Default output vector dimension.

max_input_tokensnumber

Maximum tokens the model accepts per input.

max_batch_inputsnumber

Maximum number of inputs per request.

max_batch_tokensnumber

Maximum total tokens across the entire batch.

POST

/v1/embeddings

Generate embeddings for one or more texts. Pass a string or an array of strings to input.

curl -X POST https://api.vectors.space/v1/embeddings \
  -H "Authorization: Bearer $API_KEY" \
  -H "Content-Type: application/json" \
  -d '{
    "model": "embeddinggemma-300m",
    "provider": "llama",
    "input": "text to embed",
    "content_type": "text",
    "output_dimension": 768,
    "strategy": {
      "type": "fail",
      "max_tokens": 2048
    }
  }'

Request body

modelstringrequired

Model ID. Use GET /v1/models to list available IDs.

providerstring

Inference provider (e.g. llama).

inputstring | string[]required

Text or array of texts to embed.

strategyobject

Overflow strategy. Defaults to fail with the model's max_input_tokens. See Strategies below.

content_typestring

Optional. Adjusts token estimation multipliers for more accurate counting.

output_dimensionnumber

Optional. Reduces the output vector to this size. Also accepted as output_dim.

Response

data[].embeddingnumber[]

The embedding vector.

data[].indexnumber

Position of this result relative to the request input.

providerstring

Inference provider used.

output_dimensionnumber

Resolved final vector dimension used.

strategyobject

Normalized strategy with all resolved fields.

content_typestring

Echoed from the request.

usage.prompt_tokensnumber

Actual prompt tokens billed.

usage.total_tokensnumber

Total tokens billed.

usage.estimated_prompt_tokensnumber

Estimated token count used for strategy decisions.

Strategies

The strategy object controls what happens when an input exceeds max_tokens. If max_tokens is omitted, the model's max_input_tokens is used and must be <= model max_input_tokens.

fail

Returns an error if any input exceeds max_tokens. Use this for strict pipelines where oversized inputs should never be silently altered.

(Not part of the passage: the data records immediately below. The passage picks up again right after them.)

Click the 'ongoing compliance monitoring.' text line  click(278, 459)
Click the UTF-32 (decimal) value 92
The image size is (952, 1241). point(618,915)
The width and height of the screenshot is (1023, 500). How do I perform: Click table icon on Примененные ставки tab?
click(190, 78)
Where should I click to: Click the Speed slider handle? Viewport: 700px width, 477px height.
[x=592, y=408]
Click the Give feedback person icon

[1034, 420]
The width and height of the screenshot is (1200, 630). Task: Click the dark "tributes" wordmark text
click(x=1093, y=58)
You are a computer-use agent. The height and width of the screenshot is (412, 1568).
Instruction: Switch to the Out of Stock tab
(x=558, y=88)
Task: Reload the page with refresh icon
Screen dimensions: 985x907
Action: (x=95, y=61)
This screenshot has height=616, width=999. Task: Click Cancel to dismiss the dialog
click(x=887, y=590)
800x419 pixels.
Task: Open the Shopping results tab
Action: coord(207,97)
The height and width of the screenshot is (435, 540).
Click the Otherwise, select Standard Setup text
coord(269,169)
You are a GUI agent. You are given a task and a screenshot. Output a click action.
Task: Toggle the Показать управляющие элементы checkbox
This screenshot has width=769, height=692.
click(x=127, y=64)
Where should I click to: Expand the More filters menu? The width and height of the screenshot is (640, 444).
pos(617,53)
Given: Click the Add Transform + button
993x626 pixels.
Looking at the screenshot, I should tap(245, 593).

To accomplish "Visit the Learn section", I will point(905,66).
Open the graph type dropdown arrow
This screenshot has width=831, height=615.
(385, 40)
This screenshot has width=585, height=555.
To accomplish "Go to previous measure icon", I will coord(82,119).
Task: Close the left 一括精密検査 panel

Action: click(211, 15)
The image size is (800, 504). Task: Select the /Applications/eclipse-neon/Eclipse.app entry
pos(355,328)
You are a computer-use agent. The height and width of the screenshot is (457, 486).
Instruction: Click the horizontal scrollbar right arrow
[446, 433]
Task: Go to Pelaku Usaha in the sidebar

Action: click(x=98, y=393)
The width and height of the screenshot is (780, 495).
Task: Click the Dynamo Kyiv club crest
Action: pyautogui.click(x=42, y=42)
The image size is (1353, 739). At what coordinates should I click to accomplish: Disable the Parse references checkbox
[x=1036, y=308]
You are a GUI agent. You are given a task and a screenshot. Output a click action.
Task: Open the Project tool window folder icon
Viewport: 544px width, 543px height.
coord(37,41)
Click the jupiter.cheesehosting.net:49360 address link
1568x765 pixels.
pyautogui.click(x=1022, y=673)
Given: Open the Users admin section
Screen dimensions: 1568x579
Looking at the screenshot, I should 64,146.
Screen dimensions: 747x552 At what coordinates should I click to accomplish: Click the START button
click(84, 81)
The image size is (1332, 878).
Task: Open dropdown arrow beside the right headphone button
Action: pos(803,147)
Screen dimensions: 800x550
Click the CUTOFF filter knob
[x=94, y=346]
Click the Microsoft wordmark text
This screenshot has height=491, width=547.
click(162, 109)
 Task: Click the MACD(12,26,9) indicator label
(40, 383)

curl -sS https://api.vectors.space/v1/embeddings \
  -H "Authorization: Bearer $API_KEY" \
  -H "Content-Type: application/json" \
  -d '{
    "model": "embeddinggemma-300m",
    "provider": "llama",
    "input": "very long text...",
    "strategy": { "type": "fail", "max_tokens": 2048 }
  }'

truncate

Trims the input to fit within max_tokens. Accepts a string or array. Each response item includes truncation metadata.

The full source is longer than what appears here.